Asking the hard questions
New York Post editorial writer Tom Elliott criticizes the media for admitting "not asking the hard questions" after certain events in Iraq (particularly, not finding the WMDs that are most likely in Syria) didn't come out as expected, then continuing to not ask the hard questions.
For example, here are some hard questions:
» Is a timetable for withdrawal intended to hasten victory — or defeat?
» If victory, how will withdrawal help?
» If defeat, how will that help national interests?
» How will abandoning Iraq’s burgeoning government affect America’s reputation in the region?
» A Taliban spokesman recently stated Osama bin Laden is coordinating insurgent attacks in Iraq. If true, how is it possible to simultaneously fight the war on terrorism but not insurgents in Iraq?
» What are some possible worst-case scenarios of withdrawing from Iraq?
» Should such a scenario manifest, what are Democrats’ contingency plans?
» The bill mandates the last of Iraq-stationed U.S. troops to leave by September 2008. What’s significant about this date other than being two months prior to the next presidential election?
As he says, there's a simple reason for that:
These questions never came because the answers are obvious: Abandoning Iraq will hasten an American defeat; leaving the country halfway broken will leave a permanent scar on America’s regional reputation; it’s impossible to fight the war on terrorism but not Iraq’s insurgents; leaving Iraq could beget a full-fledged regional war; Democrats have no plan should such a contingency arise; the final pullout date is arbitrary aside from its intent of removing Iraq from the next election’s political equation.
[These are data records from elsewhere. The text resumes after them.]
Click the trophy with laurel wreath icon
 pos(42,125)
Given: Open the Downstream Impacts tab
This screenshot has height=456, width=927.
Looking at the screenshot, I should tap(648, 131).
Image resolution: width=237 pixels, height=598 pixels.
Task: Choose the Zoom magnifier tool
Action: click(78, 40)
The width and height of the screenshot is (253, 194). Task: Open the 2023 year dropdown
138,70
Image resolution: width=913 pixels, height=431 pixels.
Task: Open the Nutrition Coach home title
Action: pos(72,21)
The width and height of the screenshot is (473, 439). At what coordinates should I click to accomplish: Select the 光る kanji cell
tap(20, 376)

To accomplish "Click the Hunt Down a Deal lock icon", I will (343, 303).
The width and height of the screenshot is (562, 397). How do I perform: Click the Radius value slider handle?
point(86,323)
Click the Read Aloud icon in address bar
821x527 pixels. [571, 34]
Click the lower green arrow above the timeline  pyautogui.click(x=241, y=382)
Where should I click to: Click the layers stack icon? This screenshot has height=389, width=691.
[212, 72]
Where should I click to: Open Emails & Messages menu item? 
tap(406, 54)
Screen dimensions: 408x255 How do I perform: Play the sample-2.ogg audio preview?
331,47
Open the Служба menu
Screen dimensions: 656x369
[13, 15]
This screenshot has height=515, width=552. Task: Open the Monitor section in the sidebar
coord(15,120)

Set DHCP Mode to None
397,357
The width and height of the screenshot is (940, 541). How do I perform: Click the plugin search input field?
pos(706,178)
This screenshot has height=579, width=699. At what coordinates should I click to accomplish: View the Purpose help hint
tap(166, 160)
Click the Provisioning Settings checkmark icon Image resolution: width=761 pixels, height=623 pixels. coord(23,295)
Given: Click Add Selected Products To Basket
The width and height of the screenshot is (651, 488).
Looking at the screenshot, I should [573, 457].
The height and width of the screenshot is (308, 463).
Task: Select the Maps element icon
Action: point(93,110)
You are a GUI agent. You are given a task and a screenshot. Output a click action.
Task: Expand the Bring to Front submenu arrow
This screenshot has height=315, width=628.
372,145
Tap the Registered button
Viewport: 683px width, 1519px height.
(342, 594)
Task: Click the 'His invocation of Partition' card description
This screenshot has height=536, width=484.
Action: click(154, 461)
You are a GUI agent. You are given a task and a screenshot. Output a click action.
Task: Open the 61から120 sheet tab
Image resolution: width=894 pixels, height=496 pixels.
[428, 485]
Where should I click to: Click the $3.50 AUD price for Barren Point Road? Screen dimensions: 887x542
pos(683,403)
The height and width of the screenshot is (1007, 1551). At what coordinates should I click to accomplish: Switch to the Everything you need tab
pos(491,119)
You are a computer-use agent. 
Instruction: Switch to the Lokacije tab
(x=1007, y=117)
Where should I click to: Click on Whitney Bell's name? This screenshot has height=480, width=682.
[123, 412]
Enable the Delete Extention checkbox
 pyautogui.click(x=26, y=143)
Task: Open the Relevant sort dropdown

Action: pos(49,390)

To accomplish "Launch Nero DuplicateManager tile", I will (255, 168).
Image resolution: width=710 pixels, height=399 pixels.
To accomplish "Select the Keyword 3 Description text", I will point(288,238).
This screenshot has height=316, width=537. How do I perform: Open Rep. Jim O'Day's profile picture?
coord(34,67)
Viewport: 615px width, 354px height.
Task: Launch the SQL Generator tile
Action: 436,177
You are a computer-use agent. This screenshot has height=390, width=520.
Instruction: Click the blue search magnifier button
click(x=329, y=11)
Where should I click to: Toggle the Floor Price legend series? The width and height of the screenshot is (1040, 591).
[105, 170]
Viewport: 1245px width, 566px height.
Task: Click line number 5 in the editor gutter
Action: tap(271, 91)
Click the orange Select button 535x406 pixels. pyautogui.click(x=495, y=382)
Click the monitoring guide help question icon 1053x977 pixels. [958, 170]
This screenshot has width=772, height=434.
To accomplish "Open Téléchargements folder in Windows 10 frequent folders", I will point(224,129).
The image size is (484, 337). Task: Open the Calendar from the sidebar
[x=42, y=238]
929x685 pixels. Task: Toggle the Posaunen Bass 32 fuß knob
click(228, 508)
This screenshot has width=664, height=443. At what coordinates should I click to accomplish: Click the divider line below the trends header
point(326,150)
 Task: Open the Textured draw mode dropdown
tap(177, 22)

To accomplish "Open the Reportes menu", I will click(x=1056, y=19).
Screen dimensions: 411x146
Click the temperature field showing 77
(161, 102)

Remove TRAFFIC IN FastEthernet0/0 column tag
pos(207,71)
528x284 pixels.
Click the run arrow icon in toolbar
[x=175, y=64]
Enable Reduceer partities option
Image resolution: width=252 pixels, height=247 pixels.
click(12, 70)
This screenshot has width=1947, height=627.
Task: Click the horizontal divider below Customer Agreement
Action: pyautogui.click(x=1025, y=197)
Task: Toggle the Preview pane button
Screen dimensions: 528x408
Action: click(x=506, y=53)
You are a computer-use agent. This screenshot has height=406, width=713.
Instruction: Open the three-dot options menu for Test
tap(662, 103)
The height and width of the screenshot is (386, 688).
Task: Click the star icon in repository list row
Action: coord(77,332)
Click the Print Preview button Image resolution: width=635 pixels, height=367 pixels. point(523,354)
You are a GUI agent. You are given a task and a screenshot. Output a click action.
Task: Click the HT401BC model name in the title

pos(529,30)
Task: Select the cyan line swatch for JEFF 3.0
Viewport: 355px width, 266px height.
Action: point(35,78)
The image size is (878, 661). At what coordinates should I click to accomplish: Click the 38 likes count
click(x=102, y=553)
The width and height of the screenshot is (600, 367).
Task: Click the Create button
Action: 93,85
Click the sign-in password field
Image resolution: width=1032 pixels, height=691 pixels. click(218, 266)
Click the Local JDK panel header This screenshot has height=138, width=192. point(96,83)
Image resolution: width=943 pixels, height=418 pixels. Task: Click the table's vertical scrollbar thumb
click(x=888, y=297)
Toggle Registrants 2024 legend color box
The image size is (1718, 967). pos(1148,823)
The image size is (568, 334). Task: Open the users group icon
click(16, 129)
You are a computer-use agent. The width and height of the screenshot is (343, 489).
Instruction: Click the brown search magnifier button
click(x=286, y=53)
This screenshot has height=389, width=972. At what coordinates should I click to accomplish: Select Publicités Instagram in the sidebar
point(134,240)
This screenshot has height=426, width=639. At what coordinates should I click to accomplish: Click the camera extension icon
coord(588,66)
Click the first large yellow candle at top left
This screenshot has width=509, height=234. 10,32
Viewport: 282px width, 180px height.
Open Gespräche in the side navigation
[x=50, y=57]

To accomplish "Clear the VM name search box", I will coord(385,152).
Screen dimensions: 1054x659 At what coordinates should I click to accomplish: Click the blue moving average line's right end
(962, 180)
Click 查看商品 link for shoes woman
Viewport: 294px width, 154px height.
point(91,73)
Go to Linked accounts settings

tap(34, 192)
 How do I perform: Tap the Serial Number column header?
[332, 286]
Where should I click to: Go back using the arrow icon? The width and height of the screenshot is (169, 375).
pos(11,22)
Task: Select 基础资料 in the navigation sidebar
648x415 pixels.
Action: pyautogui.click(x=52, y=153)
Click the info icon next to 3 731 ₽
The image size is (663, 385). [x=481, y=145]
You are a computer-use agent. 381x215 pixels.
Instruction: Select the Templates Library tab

I have to agree with Elliott's arguments. At times, people make decisions that are so jaw-droppingly stupid that they defy explanation. Crystal Pepsi might be a fine beverage, but "Crystal" and "Pepsi" are such opposing terms that failure was pretty much assured. Leaving Iraq when that's been made entirely clear that it will be spun as victory by Islamists, and abandonment by Iraqis working with us, is similarly unthinkable.